Oh, How I Love Chreasters!

Easter is just around the corner! For those of us in ministry, it means we are in the midst of a busy season. The preparation and Holy Week itself, while extremely powerful, can be very draining on ministry leaders and their families.

This is also one of those times of year when we start seeing a slight increase in worship attendance. Christmas Eve and Easter brings out folks who maybe only make it to church once or twice a year.

In Christian circles, these irregular church attenders are often referred to as “Chreasters”. Let’s be honest, that’s a pretty derogatory term. It probably reveals that we don’t really appreciate having the Chreasters join us on Christmas Eve and Easter.
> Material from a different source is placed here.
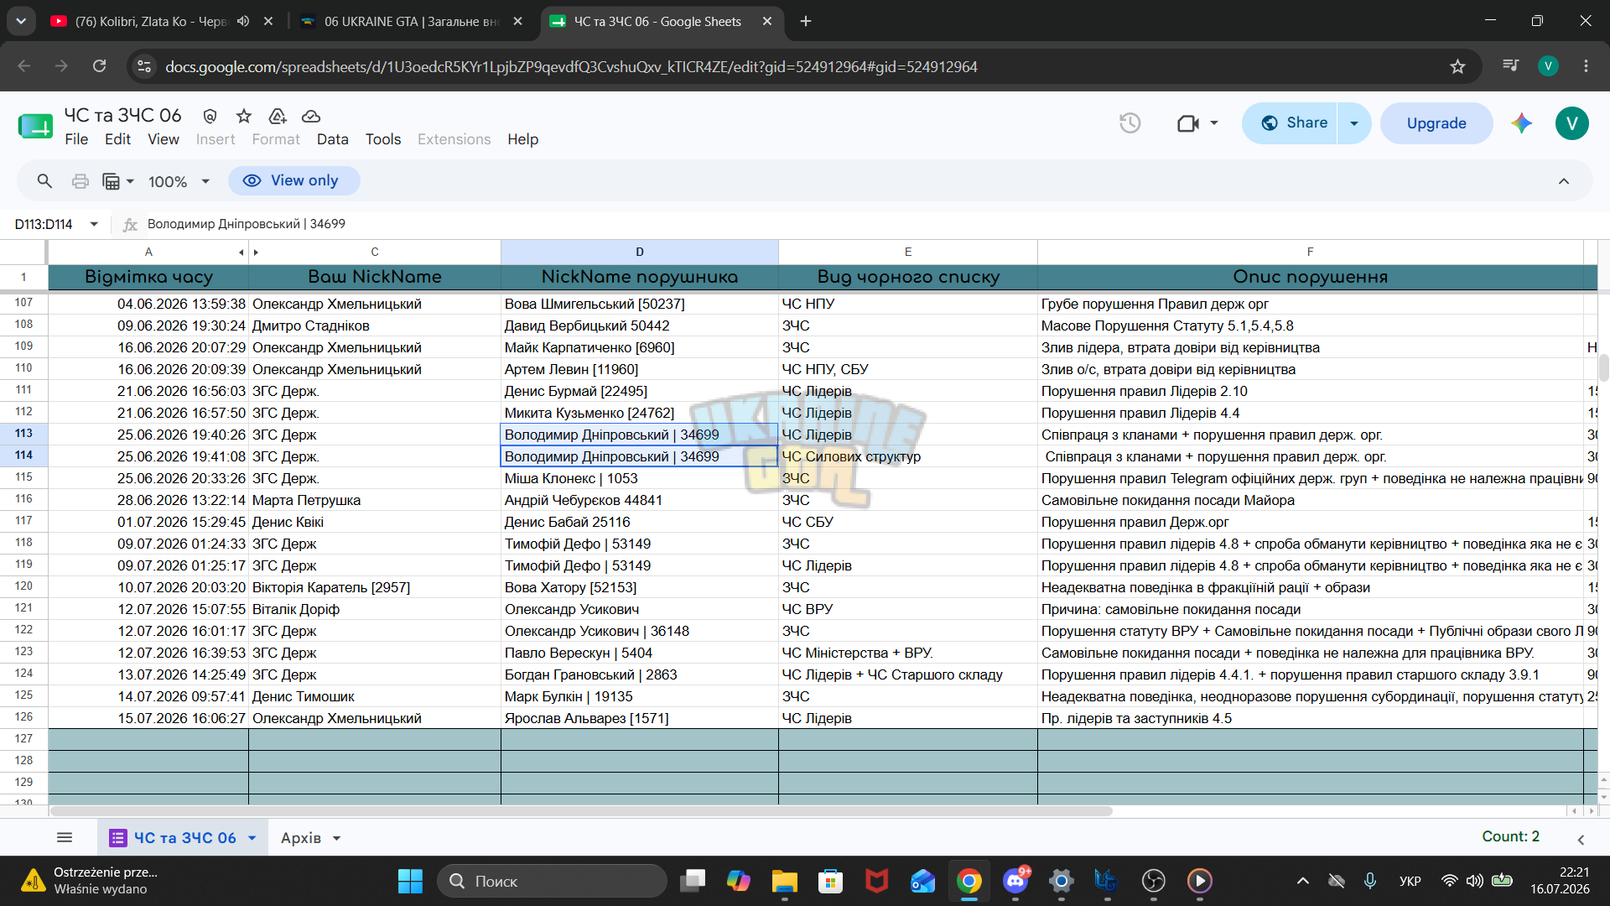
Task: Open version history clock icon
Action: [x=1130, y=123]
Continuing in the spirit of honesty, we don’t appreciate Chreasters because Chreasters impose on our normal ways of doing things. For example:

  • They park in our parking sports (meaning we might have to park farther away)
  • They sit in our pews/chairs (meaning we might have to sit on the other side of the sanctuary)
  • They dress too informal (meaning they don’t take things seriously enough)
  • They dress to formal (meaning they take things too seriously)
  • They don’t understand how we do things (meaning they don’t respect our traditions)
  • They don’t know the difference between the Bible and the hymnal
  • They don’t have the Lord’s Prayer memorized
  • They sit when we’re supposed to stand
  • They stand when we’re suppose to sit
  • They made the sign of the cross
  • They don’t make the sign of the cross
  • They don’t sing our songs
  • They are only here to make grandma happy
  • They are only here to get right with Jesus so the Easter Bunny/Santa will give them what they want
  • They will only be here this week and then it will be back to “normal”
  • Well, it’s nice to have a full church today, but it will be depressing next week

And, the list could go on and on. We’ve all seen it. We’ve all heard the comments. We’ve seen the exchange of dirty looks when someone does something on the above list. We know the apprehension good church folk have when it comes to Chreasters (or “new” folks in general). Heck, plenty of ministry leaders have pretty poor attitudes when it comes to Chreasters too!
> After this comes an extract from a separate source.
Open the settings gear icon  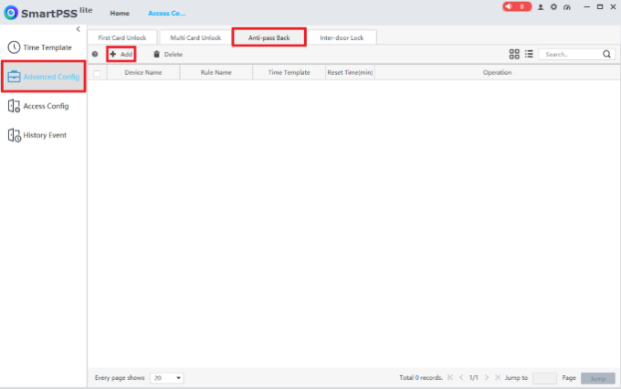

But me, I love the Chreasters!

We live in a day and age where fewer and fewer people have even a remote desire to be involved with anything religious. We live in a day when the “build it and they will come” projects are no longer as effective as they may have been 20-50 years ago. We live in a day where our “Christian” nation is becoming a larger and larger mission field. We live in a day where pastors and laity alike have to become missionary in mindset and action.

So, I love the Chreasters! However, I’m sad because¬†they are actually diminishing in number.

At least with the Chreasters we have one or two shots each year to share the hope, life, joy, grace, mercy, peace, and love of Jesus on our own turf. That’s one or two more chances than we generally get with the unchurched and dechurched populations in our communities. Therefore, we should really make the most of it!

We should celebrate the fact that there are folks out there who still believe it’s important to go to church…even if it is only once or twice a year.

We should celebrate that they broke their normal Sunday morning routine to share part of their day with us!

We should go beyond radical hospitality when it comes to our Chreasters!

We should realize that this is a huge opportunity…because maybe, just maybe this year something will click and they will see the value in the community and worship life of the church!

Maybe we church folk should spend the next couple of weeks praying for the Chreasters…praying for our churches…praying that we won’t be jerks when the Chreasters do something on the list above…praying that all who join our churches in worship (on any given Sunday) will feel welcome, wanted, and experience God in a powerful way.

Oh, how I love Chreasters. I hope you do too!